- Born: Clément Magloire April 2, 1912 Port-au-Prince, Haiti
- Died: May 27, 1971 (aged 59)
- Occupation: Surrealist-Symbolist poet

= Clément Magloire-Saint-Aude =

Haitian symbolist-surrealist poet

Clément Magloire-Saint-Aude (April 2, 1912 – May 27, 1971) was a Haitian surrealist-symbolist poet and writer.

== Biography ==
He was born in Port-au-Prince, Haiti, on April 2, 1912. His father was the director of the prominent literary newspaper Le Matin. In adulthood, Clément adopted the name Magloire-Saint-Aude after a combination of his birth name and his mother's maiden name. As a writer, Magloire-Saint-Aude became interested in Surrealism, and with his creation of the Haitian journal Les Griots (see griot, a West African storyteller) in 1937, eventually meeting surrealists such as Aimé Césaire, as well as André Breton, on his visits to Haiti during the Second World War. Magloire met Breton in accompaniment with Pierre Mabille (the then cultural adviser to the French Embassy) and Wifredo Lam. Upon this meeting, Breton, enamored with his work, got it published in a collection in the literary section of Le Figaro.
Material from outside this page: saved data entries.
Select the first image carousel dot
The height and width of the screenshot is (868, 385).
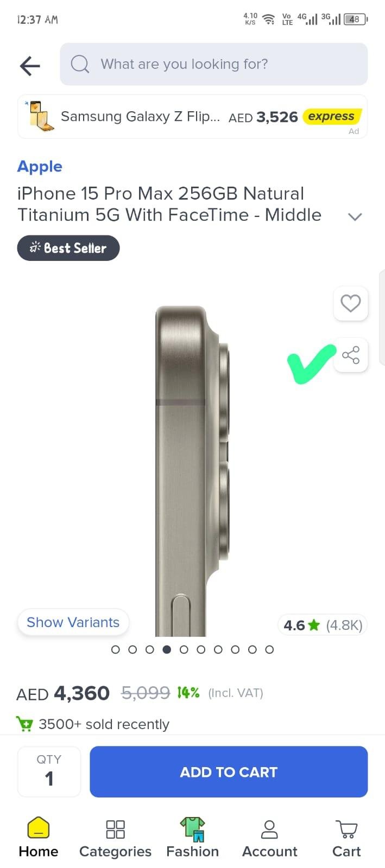[115, 649]
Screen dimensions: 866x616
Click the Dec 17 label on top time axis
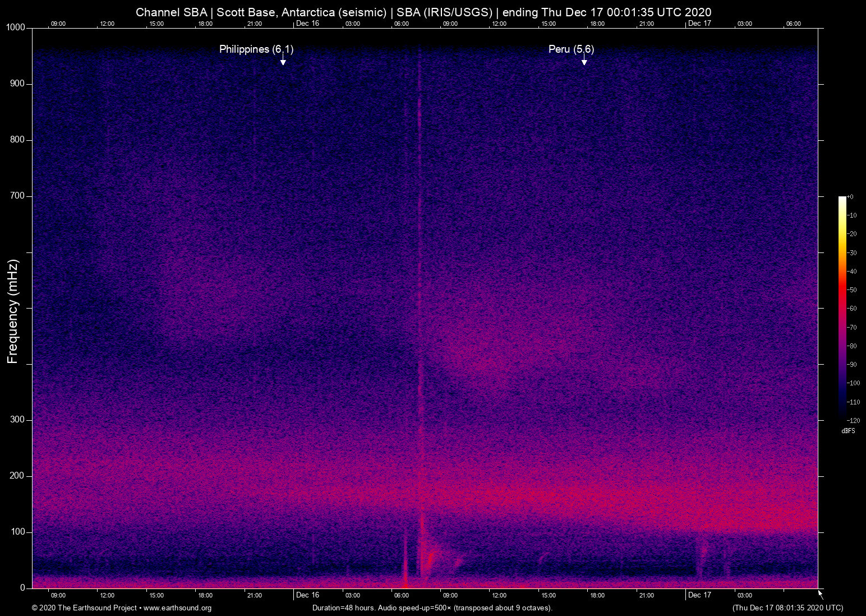tap(699, 24)
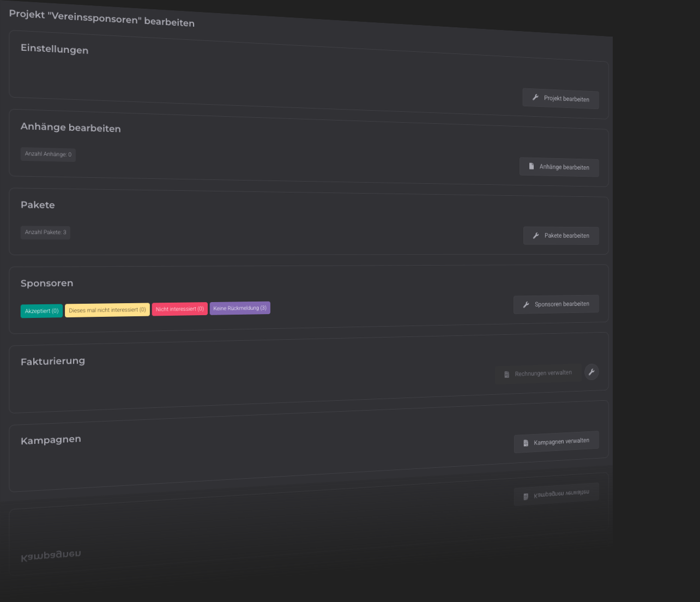Click the Sponsoren section heading
700x602 pixels.
point(47,284)
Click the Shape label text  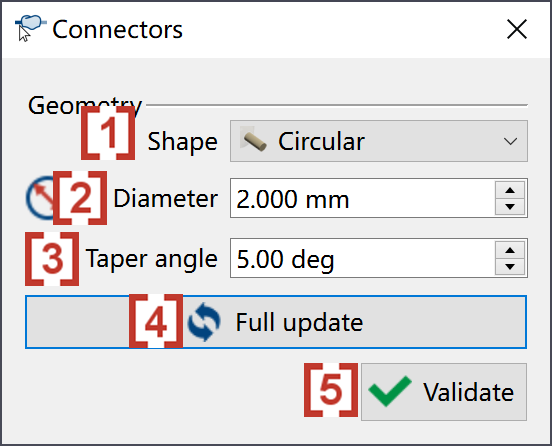pyautogui.click(x=182, y=142)
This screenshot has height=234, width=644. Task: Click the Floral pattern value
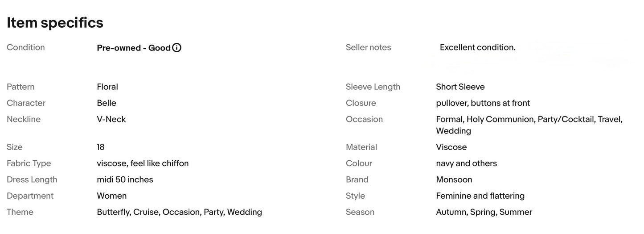[x=107, y=87]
As an isolated poet, Magloire-Saint-Aude had a radical advocacy of social and political justice for blacks. He encountered difficulties in his politics with fellow Haitians and other members of the Francophone writing community in his thoughts on the concept of negritude (commonly propounded by the philosopher Frantz Fanon). He was part of a general cultural revival in the mid-20th century throughout the Caribbean which, fused with the Francophone-linked world of Surrealism, explored colonialism, history, voodoo, and colonized identities. When Breton visited for a lecture tour, Magloire-Saint-Aude struck a chord in the wider Surrealist community when the "rogue poet" "read [him] back Breton's own definition of surrealism."

Magloire-Saint-Aude died of cirrhosis of the liver in 1972.

== Writing ==

Clément Magloire-Saint-Aude's work is known for his cutting, "fragrant" lines. His works, such as Dialogue de mes lampes (1941), Tabou (1941) and Déchu (1956), characterize his syntheses of Symbolist and Surrealist experimenting.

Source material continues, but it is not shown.